— GIVEN DATA —
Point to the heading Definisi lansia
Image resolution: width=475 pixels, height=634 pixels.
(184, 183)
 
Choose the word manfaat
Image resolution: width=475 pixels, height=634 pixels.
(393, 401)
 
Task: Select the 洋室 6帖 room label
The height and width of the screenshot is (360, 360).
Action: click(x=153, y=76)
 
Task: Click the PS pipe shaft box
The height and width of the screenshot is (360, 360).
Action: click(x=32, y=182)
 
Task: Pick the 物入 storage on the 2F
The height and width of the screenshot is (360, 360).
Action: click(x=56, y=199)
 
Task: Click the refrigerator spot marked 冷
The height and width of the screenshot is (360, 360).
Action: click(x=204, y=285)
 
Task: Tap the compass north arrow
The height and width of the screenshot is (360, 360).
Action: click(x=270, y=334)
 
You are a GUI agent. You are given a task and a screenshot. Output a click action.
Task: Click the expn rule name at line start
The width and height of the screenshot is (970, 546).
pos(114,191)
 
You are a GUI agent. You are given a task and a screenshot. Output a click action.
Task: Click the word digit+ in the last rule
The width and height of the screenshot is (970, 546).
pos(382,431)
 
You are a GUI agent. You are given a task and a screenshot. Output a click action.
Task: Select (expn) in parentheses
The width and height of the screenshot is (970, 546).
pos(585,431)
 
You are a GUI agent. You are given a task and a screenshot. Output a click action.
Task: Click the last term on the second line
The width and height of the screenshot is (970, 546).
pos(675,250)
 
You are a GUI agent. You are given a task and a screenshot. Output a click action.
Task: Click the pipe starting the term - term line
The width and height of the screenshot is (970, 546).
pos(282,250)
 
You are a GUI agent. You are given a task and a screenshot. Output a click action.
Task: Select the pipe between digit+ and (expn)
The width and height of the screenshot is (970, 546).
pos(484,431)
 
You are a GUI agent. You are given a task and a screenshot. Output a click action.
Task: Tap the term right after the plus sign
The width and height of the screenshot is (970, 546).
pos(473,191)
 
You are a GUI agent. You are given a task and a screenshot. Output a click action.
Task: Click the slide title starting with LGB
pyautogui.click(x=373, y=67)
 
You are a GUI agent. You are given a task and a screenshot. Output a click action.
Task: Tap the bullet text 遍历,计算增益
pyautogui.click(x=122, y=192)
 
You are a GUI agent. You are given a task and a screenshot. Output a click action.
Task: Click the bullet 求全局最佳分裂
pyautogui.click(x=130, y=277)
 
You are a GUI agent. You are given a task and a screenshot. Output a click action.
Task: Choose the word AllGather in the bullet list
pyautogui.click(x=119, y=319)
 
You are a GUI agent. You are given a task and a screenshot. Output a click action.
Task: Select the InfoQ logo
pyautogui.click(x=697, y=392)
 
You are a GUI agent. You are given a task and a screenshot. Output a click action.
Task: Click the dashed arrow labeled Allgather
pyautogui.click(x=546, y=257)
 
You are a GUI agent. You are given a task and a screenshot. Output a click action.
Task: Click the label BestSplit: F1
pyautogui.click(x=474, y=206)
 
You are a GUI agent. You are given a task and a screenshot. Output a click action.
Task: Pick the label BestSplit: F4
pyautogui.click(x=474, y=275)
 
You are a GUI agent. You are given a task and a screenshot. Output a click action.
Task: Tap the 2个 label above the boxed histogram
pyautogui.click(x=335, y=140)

--

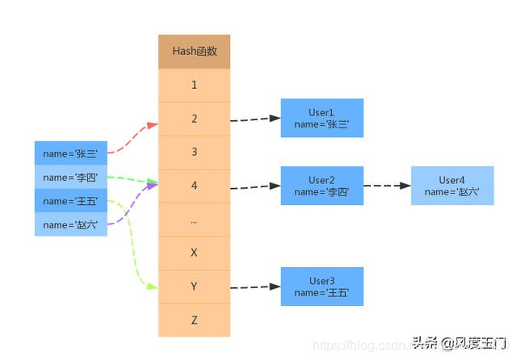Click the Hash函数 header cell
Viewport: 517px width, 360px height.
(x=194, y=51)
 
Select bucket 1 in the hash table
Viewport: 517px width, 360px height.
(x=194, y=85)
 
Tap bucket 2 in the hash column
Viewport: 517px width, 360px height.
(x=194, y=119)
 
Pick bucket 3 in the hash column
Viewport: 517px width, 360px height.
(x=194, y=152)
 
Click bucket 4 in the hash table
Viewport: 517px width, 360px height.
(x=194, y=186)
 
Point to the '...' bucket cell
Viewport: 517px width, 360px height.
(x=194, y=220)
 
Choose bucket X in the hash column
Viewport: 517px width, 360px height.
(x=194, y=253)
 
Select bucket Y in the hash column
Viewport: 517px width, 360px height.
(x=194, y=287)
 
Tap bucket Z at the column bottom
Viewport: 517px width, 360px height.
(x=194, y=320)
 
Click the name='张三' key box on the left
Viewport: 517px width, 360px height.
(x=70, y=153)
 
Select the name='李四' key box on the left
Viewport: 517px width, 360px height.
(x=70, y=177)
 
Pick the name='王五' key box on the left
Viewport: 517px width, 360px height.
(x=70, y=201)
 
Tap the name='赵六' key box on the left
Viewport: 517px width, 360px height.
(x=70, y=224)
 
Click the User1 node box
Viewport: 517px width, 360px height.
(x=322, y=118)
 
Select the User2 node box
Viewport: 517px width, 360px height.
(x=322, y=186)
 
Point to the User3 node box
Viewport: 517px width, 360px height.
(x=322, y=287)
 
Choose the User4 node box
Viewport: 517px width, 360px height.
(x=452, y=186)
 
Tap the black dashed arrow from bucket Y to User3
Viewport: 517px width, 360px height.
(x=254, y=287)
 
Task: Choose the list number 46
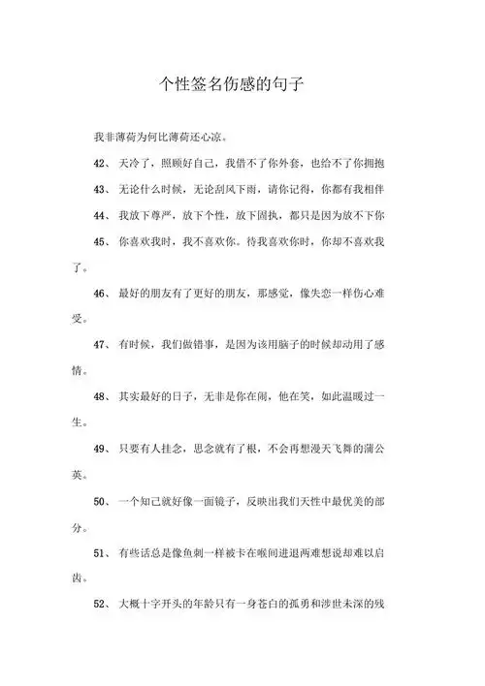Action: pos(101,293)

==

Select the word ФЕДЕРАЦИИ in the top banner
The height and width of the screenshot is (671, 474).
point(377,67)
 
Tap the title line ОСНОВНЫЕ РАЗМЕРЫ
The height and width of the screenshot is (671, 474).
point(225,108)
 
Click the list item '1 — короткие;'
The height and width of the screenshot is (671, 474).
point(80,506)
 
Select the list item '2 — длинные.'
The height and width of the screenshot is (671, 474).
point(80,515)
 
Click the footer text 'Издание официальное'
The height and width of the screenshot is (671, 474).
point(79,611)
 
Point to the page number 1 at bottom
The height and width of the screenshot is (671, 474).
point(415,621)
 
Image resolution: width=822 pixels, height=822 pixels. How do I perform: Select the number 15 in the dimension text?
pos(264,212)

— INSTRUCTIONS FOR THE TASK —
Rewrite the records beginning at the line that contains "Tap the black" and ending after the line that contains "Action: pos(101,293)", with the requests kept, and give only those lines with every coordinate in the answers multiplied by 2.5 and rounded to a whole number, halves rounded up. Omit the pictures from your reply.

— SOLUTION BELOW —
Tap the black dashed arrow from bucket Y to User3
Viewport: 517px width, 360px height.
(x=635, y=718)
 
Task: Choose the list number 46
Action: pos(253,733)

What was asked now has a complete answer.